[Collected data]
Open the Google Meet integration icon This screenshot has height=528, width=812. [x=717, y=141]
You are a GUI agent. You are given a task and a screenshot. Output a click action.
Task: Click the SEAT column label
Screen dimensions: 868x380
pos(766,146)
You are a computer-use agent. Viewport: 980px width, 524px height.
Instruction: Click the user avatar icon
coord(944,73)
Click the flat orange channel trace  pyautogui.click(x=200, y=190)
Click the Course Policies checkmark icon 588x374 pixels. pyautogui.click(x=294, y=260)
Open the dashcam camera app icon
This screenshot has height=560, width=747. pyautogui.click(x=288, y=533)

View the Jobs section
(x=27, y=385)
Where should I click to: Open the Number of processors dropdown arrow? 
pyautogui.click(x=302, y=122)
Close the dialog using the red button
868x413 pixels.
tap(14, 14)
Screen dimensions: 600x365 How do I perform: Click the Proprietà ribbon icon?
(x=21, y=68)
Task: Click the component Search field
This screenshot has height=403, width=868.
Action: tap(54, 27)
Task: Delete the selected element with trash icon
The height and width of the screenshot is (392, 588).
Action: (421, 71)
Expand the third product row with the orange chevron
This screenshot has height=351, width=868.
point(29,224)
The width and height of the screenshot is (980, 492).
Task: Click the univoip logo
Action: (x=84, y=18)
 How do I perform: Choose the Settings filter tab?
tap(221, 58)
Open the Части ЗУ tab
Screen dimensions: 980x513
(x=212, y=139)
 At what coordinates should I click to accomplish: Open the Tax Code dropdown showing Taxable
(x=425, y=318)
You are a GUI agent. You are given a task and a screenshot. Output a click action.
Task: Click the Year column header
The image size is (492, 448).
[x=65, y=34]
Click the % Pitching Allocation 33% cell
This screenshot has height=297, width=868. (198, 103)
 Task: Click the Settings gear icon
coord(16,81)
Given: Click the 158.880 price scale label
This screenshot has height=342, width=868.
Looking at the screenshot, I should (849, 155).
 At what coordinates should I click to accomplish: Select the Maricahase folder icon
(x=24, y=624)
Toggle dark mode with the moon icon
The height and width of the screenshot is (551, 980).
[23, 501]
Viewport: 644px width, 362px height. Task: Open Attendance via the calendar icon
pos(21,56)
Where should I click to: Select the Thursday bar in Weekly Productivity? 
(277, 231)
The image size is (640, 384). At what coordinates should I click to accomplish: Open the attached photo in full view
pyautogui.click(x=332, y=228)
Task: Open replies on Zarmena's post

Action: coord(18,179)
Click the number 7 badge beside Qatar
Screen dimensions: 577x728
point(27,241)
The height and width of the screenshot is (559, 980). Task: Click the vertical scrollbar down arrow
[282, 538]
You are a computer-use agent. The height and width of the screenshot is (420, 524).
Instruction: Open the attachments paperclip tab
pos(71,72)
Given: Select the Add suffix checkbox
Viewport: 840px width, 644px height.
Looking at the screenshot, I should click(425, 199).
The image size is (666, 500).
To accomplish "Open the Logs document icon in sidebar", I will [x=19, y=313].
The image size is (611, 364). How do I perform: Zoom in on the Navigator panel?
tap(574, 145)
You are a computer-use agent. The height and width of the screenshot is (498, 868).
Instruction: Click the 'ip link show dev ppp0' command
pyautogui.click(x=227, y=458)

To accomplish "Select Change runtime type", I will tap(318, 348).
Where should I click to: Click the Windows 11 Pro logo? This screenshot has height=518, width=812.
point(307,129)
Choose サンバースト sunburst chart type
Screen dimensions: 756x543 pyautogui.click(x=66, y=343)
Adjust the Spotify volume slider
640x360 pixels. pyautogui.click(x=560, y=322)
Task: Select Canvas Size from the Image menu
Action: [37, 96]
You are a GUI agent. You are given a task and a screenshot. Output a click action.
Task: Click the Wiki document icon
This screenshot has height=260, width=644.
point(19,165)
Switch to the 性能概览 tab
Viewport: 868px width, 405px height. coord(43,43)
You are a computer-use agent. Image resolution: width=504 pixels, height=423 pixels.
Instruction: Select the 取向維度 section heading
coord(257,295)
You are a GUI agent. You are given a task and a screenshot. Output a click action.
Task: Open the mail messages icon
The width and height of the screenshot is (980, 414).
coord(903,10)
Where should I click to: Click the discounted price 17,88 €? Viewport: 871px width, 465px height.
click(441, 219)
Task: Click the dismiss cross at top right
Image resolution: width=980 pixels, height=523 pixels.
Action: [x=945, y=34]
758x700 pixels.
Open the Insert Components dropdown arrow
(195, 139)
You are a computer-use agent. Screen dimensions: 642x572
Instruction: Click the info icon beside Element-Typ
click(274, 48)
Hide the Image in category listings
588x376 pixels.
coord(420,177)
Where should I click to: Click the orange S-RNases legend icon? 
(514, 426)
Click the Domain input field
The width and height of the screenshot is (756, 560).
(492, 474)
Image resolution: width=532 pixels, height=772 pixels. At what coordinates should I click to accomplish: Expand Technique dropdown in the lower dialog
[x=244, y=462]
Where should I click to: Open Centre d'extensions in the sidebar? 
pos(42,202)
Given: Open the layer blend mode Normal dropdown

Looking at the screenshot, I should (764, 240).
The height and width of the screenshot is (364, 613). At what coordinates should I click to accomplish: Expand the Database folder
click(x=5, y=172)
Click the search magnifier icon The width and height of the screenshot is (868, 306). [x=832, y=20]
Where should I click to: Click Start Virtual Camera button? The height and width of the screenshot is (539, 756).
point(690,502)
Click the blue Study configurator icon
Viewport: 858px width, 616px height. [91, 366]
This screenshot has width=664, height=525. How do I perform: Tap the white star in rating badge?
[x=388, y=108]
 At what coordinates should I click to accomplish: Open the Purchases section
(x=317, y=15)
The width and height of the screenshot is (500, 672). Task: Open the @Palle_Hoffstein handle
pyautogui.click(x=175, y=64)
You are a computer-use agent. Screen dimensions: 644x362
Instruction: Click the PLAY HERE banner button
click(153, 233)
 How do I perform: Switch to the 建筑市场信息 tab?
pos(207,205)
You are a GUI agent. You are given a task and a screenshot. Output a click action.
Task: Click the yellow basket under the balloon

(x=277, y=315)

» **YOUR TASK**
The answer is each line from the entries above in which the word "column" occurs.

» **THE ANSWER**
Task: Click the SEAT column label
Task: Click the Year column header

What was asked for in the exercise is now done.